Hi, just a quick question from me

I have to come up with some experiments to study a theoretical protein expressed in liver cells. We were first asked to determine whether the protein is expressed on the cell surface (I chose to use flow cytometry with the appropriate monoclonal antibody to the protein that is conjugated to a fluorophore). The next two questions are a bit strange though.

We are asked how we would determine 1) whether it is also present in any intracellular compartments; 2) identify those compartments. Both these questions carry equal weight. My instinct was to use immunocytochemistry to visualise the protein localisation within the cell, but this seems to be the answer to question 2. Is there any way I could determine whether the protein is present intracellularly, without identifying the compartments immediately?

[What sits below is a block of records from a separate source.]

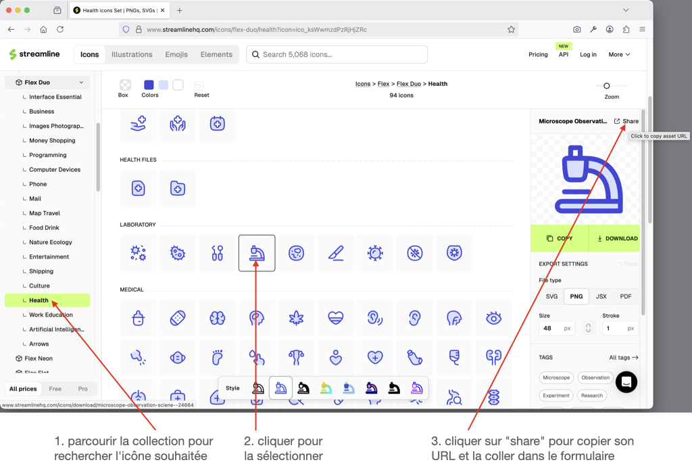Image resolution: width=692 pixels, height=473 pixels.
Task: Pick the medical folder icon in Health Files
Action: coord(178,188)
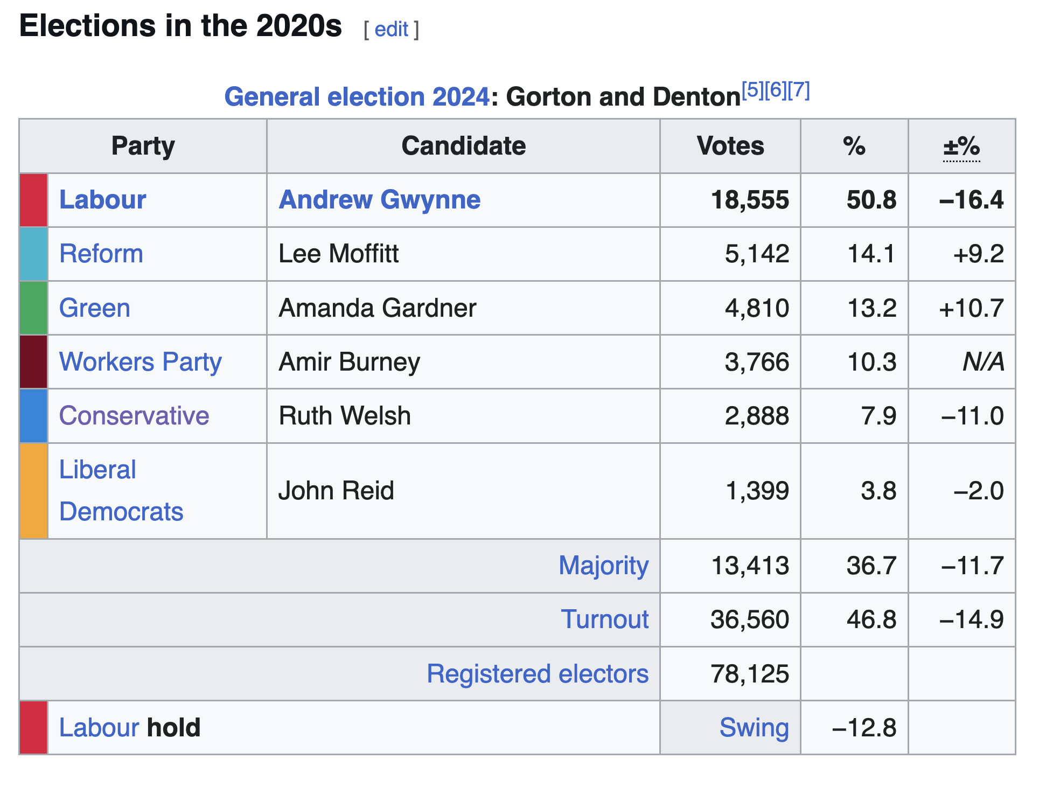Open the Registered electors link

(537, 674)
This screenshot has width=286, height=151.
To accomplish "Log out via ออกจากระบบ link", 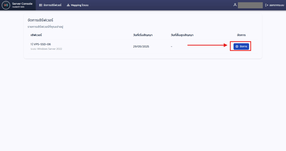I will [276, 5].
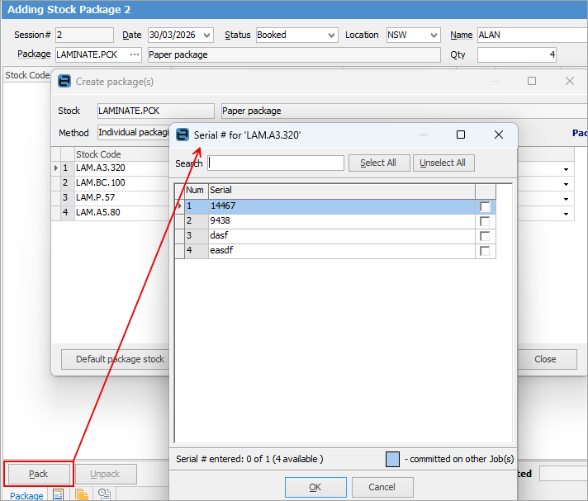
Task: Expand the Status dropdown showing Booked
Action: (x=331, y=35)
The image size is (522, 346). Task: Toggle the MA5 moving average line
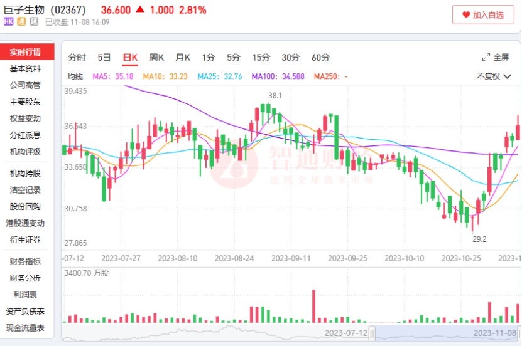pos(113,76)
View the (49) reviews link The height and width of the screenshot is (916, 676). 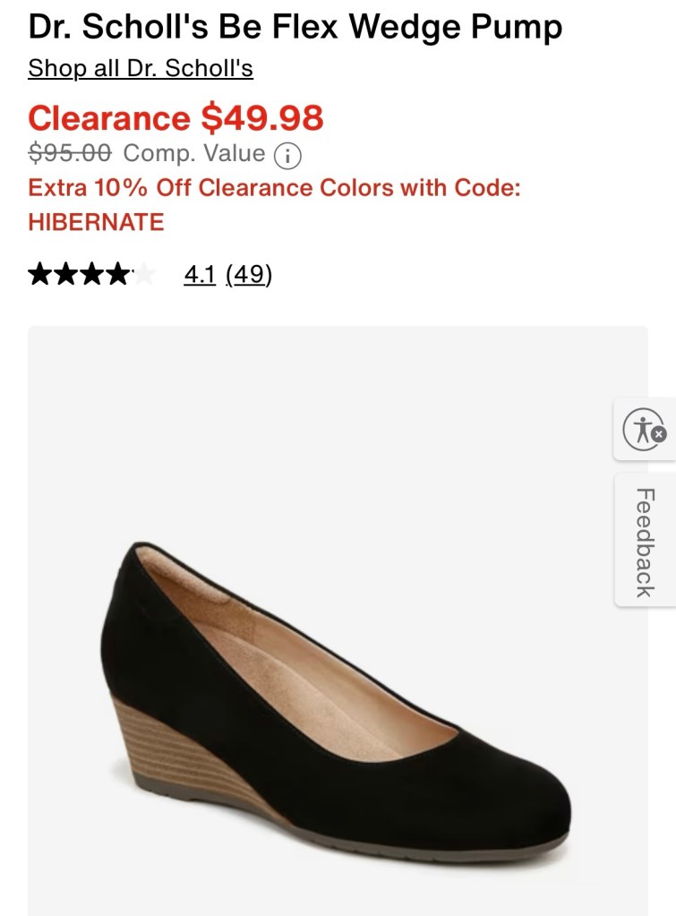pyautogui.click(x=249, y=275)
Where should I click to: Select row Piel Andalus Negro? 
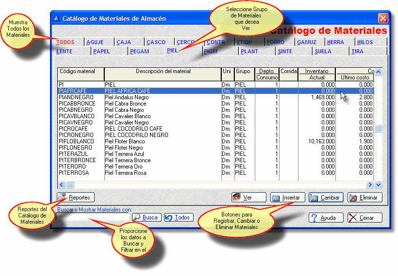point(127,97)
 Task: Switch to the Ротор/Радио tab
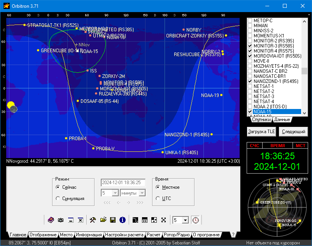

I was thinking of fractionating centrifugation, but it seems to be nearly impossible to simply get rid of the plasma membrane and preserve everything else.

Any help would be greatly appreciated :)

-Deckard-

Subcellular frationation is a commonly used process - it does involve quite a few steps and tends to be targetted towards isolating particular compartments rather than isolating all compartments with equal success.

You are correct that ICC would work for q1, it would also work for q2 - you can do staining for particular compartments, e.g. DAPI stains DNA so you can identify the nucleus, cytochrome C stains the mitochondria, etc. However, you can also identify most of the subcellular compartments be normal brightfield microscopy if need be, it just takes some practice.